A CIA whistleblower has informed Congress that the agency offered officials investigating the origins of COVID-19 a “significant monetary incentive” to change their positions from COVID originating from a Wuhan lab leak to a position of being “unable to determine” the origins, according to a Fox News report.
House Coronavirus Subcommittee Chairman Brad Wenstrup and House Intelligence Committee Chairman Mike Turner sent letters to CIA Director William Burns as well as a former official, stating that they have received “new and concerning whistleblower testimony regarding the Agency’s investigation into the origins of COVID-19.”
The letters stated that “a multi-decade, senior-level, current Agency officer has come forward to provide information to the Committees regarding the Agency’s analysis into the origins of COVID-19.”
The whistleblower informed Congress that the CIA assigned seven officers to a COVID Discovery Team, consisting of “multi-disciplinary and experienced officers with significant scientific expertise.”
In their letters, Wenstrup and Turner also stated that “according to the whistleblower, at the end of its review, six of the seven members of the Team believed that intelligence and science were sufficient to make a low confidence assessment that COVID-19 originated from a laboratory in Wuhan, China.”
They added: “the seventh member of the Team, who also happened to be the most senior, was the one officer to believe COVID-19 originated through zoonosis.”
Most significantly they noted that “the whistleblower further contends that to come to the eventual public determination of uncertainty, the other six members were given a significant monetary incentive to change their position.”
It was made clear that the allegations come from “a seemingly credible source,” and Wenstrup and Turner now require further oversight on “how the CIA handled its internal investigation into the origins of COVID-19.”
The lawmakers have now asked for the CIA to “turn over all records regarding the establishment of the COVID Discovery Teams; records regarding communications from those teams; all documents and records involving CIA communications with all members of federal government agencies including the FBI, State Department, Health and Human Services, Energy Department and more,” setting a deadline of Sept. 26, of this year to comply.
In addition to those records, Wenstrup and Turner also asked for documents and communications pertaining to “the pay history, to include the awarding of any type of financial or performance-based incentive/financial bonus to members of all iterations of the COVID Discovery Teams.”
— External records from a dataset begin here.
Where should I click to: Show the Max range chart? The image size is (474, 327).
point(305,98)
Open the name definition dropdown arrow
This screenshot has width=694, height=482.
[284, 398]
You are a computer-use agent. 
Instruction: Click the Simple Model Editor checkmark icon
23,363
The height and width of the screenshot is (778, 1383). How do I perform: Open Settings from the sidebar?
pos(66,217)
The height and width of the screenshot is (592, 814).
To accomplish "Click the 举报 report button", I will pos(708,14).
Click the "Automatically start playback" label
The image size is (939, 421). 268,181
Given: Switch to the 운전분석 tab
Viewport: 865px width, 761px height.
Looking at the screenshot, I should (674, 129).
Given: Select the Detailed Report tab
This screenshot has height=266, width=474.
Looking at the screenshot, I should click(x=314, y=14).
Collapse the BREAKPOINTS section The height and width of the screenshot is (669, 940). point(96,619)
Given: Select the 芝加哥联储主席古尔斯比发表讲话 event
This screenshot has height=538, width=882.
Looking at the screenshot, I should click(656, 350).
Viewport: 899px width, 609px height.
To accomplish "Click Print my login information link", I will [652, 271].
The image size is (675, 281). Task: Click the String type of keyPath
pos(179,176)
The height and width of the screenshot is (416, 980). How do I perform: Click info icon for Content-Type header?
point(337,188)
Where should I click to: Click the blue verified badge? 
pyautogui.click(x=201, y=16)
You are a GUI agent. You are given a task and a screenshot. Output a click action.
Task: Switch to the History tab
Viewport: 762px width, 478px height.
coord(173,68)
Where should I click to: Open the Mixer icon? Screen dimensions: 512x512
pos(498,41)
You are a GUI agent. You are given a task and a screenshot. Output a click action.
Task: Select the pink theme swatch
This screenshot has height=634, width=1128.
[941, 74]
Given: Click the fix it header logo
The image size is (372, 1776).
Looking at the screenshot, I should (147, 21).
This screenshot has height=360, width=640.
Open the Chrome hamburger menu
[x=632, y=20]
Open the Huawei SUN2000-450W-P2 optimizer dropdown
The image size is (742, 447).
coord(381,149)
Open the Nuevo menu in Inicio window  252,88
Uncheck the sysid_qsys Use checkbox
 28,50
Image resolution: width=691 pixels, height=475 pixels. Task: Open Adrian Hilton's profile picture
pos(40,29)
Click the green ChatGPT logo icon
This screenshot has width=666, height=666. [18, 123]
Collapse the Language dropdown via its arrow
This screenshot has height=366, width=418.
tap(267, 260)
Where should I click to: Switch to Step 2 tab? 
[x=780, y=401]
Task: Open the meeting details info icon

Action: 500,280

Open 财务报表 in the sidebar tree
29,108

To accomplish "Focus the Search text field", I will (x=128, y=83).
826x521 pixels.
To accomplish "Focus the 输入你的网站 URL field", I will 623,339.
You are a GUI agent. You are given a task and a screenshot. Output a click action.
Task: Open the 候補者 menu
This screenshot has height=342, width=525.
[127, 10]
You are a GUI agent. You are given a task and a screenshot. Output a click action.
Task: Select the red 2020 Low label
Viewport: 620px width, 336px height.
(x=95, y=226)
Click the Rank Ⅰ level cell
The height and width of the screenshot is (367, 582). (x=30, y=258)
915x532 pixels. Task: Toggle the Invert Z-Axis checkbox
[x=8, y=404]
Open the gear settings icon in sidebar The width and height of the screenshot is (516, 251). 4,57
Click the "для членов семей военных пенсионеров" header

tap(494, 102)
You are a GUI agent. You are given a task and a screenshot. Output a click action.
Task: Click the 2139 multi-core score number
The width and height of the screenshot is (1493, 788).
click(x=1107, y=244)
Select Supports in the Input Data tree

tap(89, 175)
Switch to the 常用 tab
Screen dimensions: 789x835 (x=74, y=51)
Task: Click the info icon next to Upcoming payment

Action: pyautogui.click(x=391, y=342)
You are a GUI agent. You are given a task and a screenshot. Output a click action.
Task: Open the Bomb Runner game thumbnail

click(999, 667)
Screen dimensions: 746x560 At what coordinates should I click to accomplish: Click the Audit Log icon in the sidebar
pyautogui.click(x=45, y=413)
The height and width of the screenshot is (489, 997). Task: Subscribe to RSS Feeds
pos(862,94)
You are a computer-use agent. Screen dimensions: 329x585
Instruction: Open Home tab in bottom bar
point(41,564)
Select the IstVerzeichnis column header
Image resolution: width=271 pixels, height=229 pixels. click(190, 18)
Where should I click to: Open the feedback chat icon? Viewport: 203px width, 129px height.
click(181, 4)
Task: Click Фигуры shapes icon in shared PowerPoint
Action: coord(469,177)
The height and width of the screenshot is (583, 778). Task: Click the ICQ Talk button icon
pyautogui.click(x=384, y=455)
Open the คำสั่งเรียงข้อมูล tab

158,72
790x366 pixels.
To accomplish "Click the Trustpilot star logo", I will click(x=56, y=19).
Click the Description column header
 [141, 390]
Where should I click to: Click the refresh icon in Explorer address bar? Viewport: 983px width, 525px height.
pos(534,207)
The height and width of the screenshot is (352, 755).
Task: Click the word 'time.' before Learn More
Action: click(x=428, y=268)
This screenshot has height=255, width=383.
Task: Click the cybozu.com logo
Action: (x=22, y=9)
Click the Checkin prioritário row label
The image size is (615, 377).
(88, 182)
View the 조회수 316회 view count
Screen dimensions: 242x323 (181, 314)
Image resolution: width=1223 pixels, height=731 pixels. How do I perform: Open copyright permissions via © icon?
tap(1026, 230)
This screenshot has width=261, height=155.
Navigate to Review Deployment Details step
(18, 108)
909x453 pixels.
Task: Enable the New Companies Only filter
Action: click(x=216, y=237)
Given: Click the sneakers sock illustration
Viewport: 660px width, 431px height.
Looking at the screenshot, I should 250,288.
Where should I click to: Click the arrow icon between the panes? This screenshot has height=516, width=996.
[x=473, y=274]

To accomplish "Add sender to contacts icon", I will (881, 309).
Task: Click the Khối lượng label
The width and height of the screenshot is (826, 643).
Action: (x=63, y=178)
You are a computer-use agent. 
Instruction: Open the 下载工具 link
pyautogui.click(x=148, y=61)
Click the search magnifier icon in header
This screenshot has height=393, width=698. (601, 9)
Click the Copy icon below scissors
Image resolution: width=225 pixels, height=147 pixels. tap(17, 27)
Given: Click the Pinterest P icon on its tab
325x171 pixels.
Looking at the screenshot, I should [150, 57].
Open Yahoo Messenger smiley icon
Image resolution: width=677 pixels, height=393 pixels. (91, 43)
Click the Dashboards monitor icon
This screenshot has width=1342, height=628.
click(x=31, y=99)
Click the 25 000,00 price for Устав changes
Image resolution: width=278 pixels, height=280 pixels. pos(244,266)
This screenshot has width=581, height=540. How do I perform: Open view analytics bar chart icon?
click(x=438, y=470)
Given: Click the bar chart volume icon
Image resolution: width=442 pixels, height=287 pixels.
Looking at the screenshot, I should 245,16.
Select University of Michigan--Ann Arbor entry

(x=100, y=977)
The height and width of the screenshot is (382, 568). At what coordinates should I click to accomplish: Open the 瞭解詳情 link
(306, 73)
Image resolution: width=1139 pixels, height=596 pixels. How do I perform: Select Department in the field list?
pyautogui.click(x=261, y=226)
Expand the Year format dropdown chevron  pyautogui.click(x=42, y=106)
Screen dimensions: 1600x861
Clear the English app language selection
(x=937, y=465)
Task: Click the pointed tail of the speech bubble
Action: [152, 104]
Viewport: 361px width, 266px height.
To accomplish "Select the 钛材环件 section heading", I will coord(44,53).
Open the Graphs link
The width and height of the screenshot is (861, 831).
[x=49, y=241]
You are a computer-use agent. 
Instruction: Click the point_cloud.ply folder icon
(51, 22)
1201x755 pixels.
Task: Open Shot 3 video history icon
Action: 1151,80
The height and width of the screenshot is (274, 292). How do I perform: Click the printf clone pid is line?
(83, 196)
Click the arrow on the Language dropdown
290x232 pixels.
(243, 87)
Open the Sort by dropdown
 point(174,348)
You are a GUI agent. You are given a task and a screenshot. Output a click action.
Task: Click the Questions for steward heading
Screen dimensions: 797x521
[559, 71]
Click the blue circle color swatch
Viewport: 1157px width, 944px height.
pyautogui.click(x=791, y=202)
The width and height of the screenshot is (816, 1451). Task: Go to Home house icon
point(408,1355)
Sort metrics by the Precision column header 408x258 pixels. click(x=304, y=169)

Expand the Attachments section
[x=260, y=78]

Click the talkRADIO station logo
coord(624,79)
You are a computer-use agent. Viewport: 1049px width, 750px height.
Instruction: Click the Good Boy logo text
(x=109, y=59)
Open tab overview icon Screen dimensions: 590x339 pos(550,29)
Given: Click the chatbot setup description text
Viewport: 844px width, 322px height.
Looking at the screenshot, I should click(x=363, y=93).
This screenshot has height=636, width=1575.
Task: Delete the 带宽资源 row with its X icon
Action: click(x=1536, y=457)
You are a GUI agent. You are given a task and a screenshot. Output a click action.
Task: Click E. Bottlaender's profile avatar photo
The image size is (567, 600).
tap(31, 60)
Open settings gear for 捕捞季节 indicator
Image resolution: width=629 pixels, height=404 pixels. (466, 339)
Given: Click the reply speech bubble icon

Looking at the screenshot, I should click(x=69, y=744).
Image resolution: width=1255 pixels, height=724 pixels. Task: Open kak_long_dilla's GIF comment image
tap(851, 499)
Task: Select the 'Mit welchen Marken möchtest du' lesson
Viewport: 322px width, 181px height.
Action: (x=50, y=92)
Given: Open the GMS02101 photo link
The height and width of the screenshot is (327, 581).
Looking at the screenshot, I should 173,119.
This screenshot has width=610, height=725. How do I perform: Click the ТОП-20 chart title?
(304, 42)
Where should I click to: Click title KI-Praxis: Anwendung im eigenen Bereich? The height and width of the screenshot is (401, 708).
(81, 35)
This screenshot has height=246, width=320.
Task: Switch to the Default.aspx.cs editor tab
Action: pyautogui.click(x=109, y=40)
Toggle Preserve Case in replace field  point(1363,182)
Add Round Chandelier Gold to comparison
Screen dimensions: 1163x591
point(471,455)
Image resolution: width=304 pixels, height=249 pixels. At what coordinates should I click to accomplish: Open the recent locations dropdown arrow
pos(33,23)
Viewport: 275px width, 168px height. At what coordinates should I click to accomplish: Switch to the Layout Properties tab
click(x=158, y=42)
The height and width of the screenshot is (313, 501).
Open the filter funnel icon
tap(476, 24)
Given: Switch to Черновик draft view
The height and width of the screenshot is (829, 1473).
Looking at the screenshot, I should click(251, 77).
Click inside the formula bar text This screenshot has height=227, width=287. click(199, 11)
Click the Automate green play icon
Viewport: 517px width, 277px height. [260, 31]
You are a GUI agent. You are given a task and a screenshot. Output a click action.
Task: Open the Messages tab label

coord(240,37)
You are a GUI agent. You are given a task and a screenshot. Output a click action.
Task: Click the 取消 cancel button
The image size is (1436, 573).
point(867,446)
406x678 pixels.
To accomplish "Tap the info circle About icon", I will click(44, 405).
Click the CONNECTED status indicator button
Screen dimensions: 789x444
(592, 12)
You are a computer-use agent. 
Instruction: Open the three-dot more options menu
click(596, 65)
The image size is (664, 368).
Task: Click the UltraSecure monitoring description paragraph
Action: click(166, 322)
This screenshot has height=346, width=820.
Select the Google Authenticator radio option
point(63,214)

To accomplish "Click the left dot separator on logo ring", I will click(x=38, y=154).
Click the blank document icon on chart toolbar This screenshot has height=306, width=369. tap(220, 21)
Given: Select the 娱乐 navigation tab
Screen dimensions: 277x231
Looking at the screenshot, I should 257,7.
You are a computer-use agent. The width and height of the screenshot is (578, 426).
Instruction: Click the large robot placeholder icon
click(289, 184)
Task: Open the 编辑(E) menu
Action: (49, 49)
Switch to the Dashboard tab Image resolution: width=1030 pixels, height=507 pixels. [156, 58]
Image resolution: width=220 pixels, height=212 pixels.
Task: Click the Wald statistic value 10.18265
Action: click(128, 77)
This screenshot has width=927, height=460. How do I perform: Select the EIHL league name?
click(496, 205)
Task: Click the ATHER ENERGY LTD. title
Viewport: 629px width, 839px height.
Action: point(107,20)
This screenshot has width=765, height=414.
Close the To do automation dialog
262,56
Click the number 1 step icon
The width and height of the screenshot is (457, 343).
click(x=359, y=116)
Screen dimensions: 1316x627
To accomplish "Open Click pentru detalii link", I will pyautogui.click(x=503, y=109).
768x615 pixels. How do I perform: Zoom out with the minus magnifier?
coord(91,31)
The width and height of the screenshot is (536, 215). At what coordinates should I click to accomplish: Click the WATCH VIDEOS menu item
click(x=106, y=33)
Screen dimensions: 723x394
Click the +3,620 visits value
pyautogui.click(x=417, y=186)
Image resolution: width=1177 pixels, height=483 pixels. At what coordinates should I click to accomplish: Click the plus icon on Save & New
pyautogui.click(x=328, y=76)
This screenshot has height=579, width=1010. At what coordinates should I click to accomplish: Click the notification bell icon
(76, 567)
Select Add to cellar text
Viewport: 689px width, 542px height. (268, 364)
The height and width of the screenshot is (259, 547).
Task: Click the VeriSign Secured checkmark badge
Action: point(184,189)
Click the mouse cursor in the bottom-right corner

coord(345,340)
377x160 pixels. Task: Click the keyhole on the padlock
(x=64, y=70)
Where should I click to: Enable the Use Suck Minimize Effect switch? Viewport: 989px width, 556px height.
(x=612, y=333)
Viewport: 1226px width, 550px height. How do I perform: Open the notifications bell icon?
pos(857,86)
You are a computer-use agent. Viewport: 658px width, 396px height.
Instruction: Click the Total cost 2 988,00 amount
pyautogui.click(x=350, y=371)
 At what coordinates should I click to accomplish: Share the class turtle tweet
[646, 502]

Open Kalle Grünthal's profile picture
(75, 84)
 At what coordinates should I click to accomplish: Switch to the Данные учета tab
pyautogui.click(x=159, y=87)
In a separate letter to Andrew Makridis, the former chief operating officer at the CIA, Wenstrup and Turner wrote that the whistleblower suggested that the former COO “played a central role in its formation and eventual conclusion that the CIA was unable to determine the origins of COVID-19” and requested he participate in a “voluntary transcribed interview on Sept. 26, 2023.”
The intelligence community has still not officially committed to a conclusion regarding the origin of COVID-19 and whether or not it was a lab leak or that it originated due to “natural exposure” to an infected animal, such as one from the wet markets in China, as was circulated in the press early on.
Regardless of the differing opinions on the origin of COVID-19, it was concluded that “almost all” of the agencies agree that COVID was not “genetically engineered” and that the entire intelligence community is in agreement that the virus that causes COVID-19, SARS-CoV-2, was “not developed as a biological weapon.”